_Requests_
1) In the database transactions text, which status message is called the most serious problem?
2) Please return the passage from the database transactions text starting with "So the objective" and going on through "as the duds.".

_Source text_
Many problems that arise from the database can be attributed to database transactions that have not been completed propertly. This can cause the connection pool to fill to the limit and to cause other database operations such as VACUUM to fail to complete. Connection pooled transactions should read "idle" next to their process name, while transactions which have not yet completed successfully usually read "idle in transaction". Other messages you are likely to see include "SELECT waiting", which is the most serious problem, because this means that an HTTP request was made but the SELECT to get the data never completed - probably the user got fed up of waiting and went away.

The transactions viewable on the process queue which are annotated "idle in transaction" are transactions which have taken out a lock on a table or tables, and have then failed to complete for whatever reason (we'll come to that in a moment), so they have hung, taking up a transaction thread and maintaining their lock on the database. Therefore, if such transactions do not ever die, problems can ensue.

So the objective is to get rid of these "idle in transaction" connections. There are 2 solutions, the fist of which is just a workaround:

1) Restarting the database prior to an operation like vacuum will kill all existing transactions. This is decisive and swift, but runs the risk of interrupting real transactions as well as the duds.

2) Find and fix the places in the code where transactions are not safely completed. This is surprisingly hard, because although the application framework initialises and closes transactions at start and finish, there are a variety of things that can happen causing the transaction to fail. Principally, exceptions that occur at the database level can have unfortunate consequences for the state of the transaction, so this need to be looked at. In addition, any situation which causes a Context object to go out of scope (which can happen if additional context objects are created in the course of the processing) can leave a hanging transaction.

_Source data_
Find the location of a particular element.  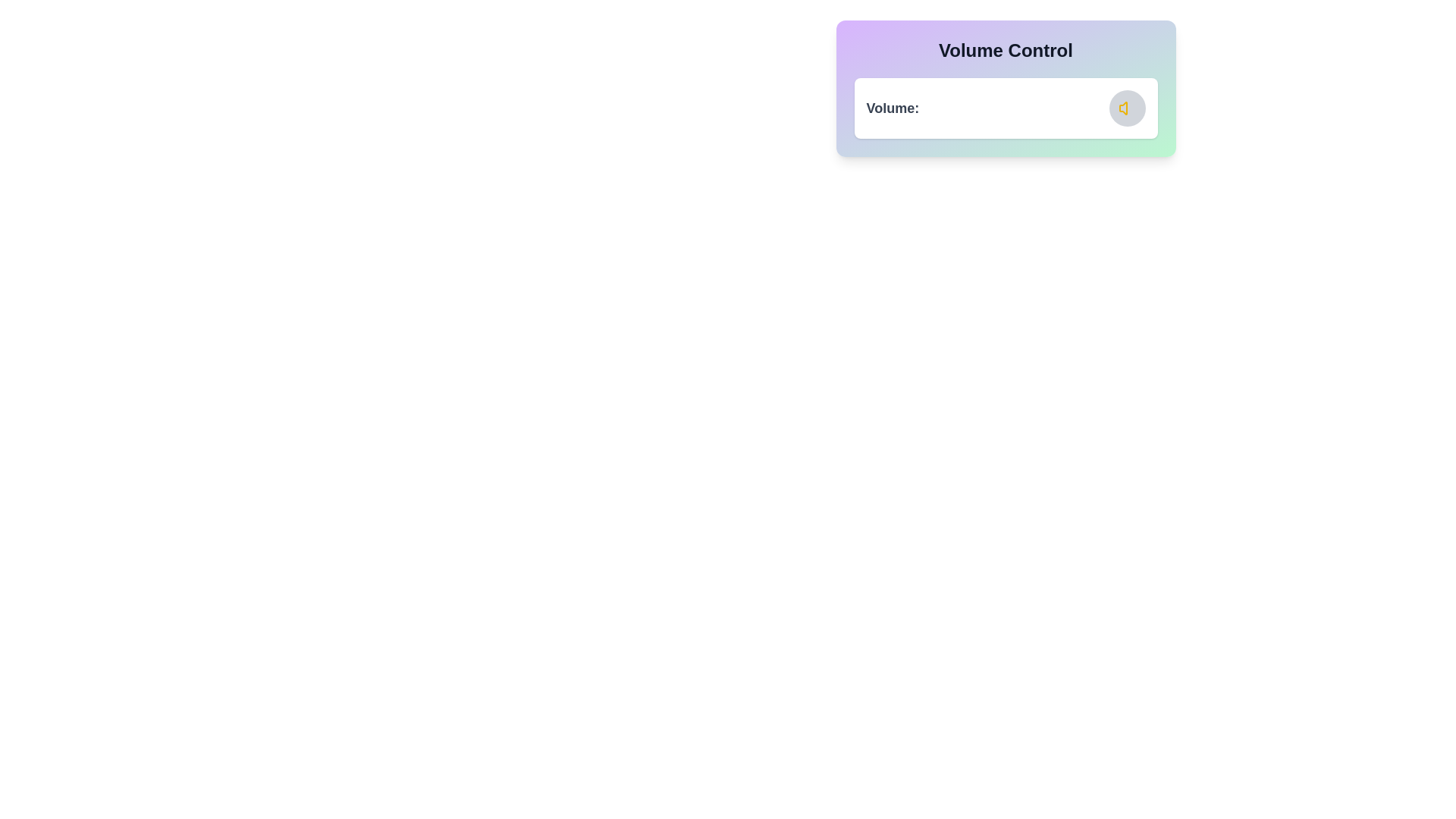

volume button to change the volume state is located at coordinates (1127, 107).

_The answers_
1) "SELECT waiting"

2)
So the objective is to get rid of these "idle in transaction" connections. There are 2 solutions, the fist of which is just a workaround:

1) Restarting the database prior to an operation like vacuum will kill all existing transactions. This is decisive and swift, but runs the risk of interrupting real transactions as well as the duds.